On June 10, 2014, the California Court of Appeal for the Fifth District held that a non-contracted health plan’s obligation to reimburse a hospital for the “reasonable and customary value” of services rendered to plan members must be based on the actual value of the services, and not exclusively based on the full billed rates of the hospital.  Children’s Hospital Central California v. Blue Cross of California (Cal. Ct. Appeal No. F065603) (Super. Ct. No. MCV048512).  At issue in Children’s Hospital Central California v. Blue Cross of Californiawas how to  determine the “reasonable and customary value” of post-stabilization emergency services provided by Children’s Hospital to Medi-Cal beneficiaries enrolled under Blue Cross’s Medi-Cal managed care plan. 

Children’s Hospital and Blue Cross had previously had a contract that set rates for such services, but the parties failed to reach agreement on a new contract in 2007, resulting in a 10-month period with no contract in place. Blue Cross, which was obligated under the provisions of Knox-Keene Health Care Service Plan Act of 1975 (Health & Saf. Code § 1340 et seq.) to reimburse Children’s Hospital for certain post-stabilization emergency services provided during the period with no contract, paid approximately $4.2 million for such services based on the Medi-Cal rates paid by the government. 

Children’s Hospital demanded its full billed charges of $10.8 million, contending that under the factors set forth in Section 1300.71(a)(3)(B) of Title 28 of the California Code of Regulations (defining reimbursement as payment of the “reasonable and customary value” of services rendered), the hospital’s chargemaster, or database of billed rates, was the only relevant benchmark for determining such value.  The trial court agreed with Children’s Hospital, and in discovery and evidentiary rulings prevented Blue Cross from seeking or presenting evidence as to what Children’s Hospital accepted in payment for the same services from other health plans or governmental entities.  A jury found that there was an implied contract between Children’s Hospital and Blue Cross and awarded Children’s Hospital the difference between the full billed charges and the amount previously paid, approximately $6.6 million.    

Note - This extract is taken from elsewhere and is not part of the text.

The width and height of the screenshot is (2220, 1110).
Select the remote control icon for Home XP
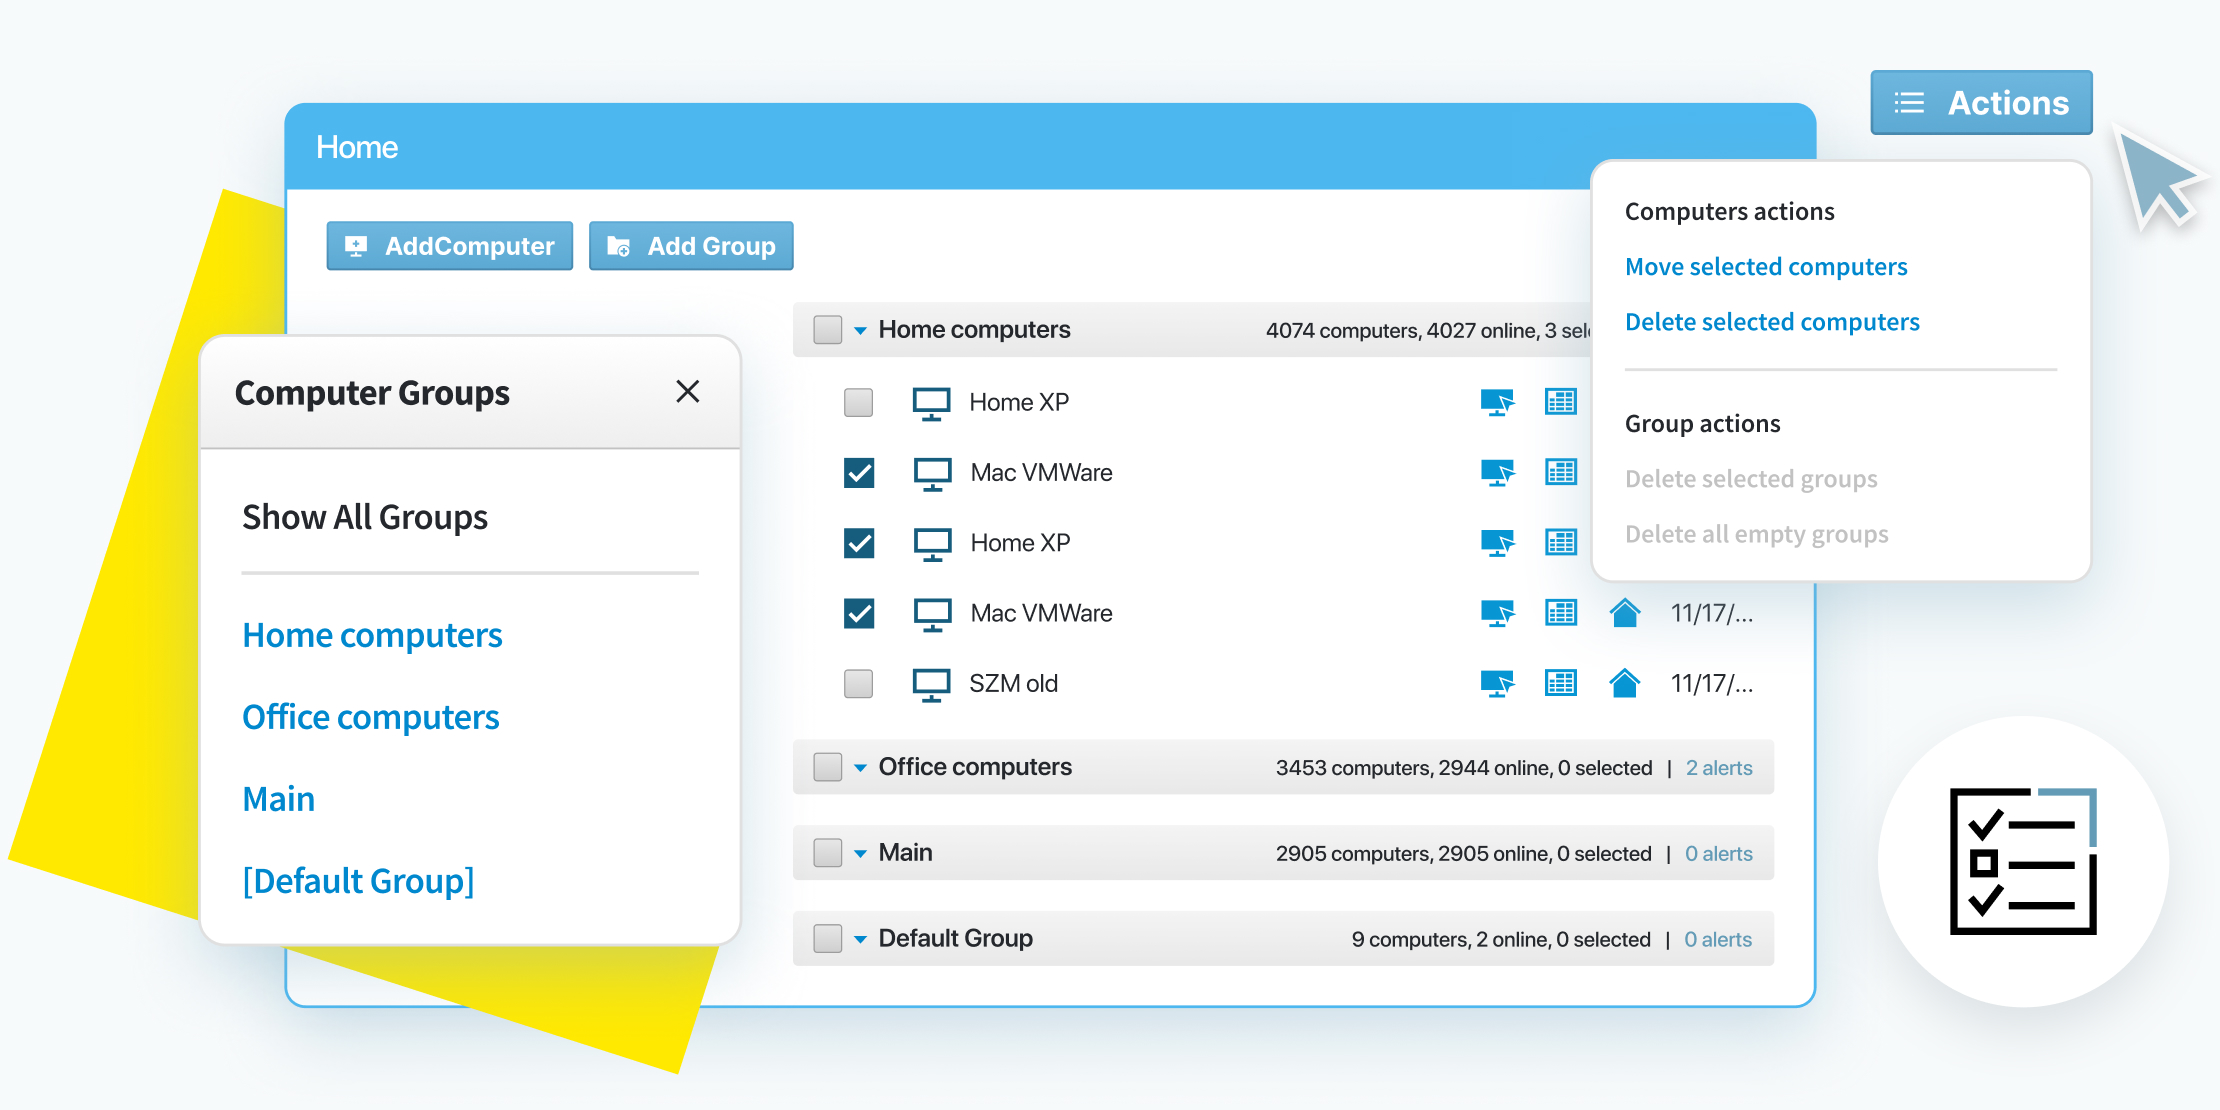point(1498,402)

The Court of Appeal reversed the judgment and remanded the case for retrial as to the issue of damages.  The court first noted, in examining the regulatory history of Section 1300.71(a)(3)(B), that the California Department of Managed Care (“DMHC”) did not intend to set exclusive criteria for reimbursement, only a minimum criteria.  The court further found that the DMHC did not intend to (and did not have the authority to) deviate from California law on quantum meruit, which provides generally that  evidence of what a service provider accepts in payment for similar charges, as well as the provider’s customary charges, is relevant to determining the reasonable value of the services. 

The court further noted, citing Howell v. Hamilton Meats & Provisions, Inc. (2011) 52 Cal.4th 541, 564, that a hospital’s billed prices were not necessarily representative of either the cost of the services or their market value.  The court thus concluded that although the hospital’s full billed charges were relevant to the issue of the reasonable and customary value of the services, they were not determinative.  Other information, such as the amounts that Children’s Hospital accepts in payment from other payors, including government entities, are also relevant to the determination.  The Court of Appeal’s ruling is the first interpreting the application of section 1300.71(a)(3)(B) to a hospital claim for reimbursement and represents a further rejection by the California courts of hospital chargemasters as the defining standard for the value of hospital services.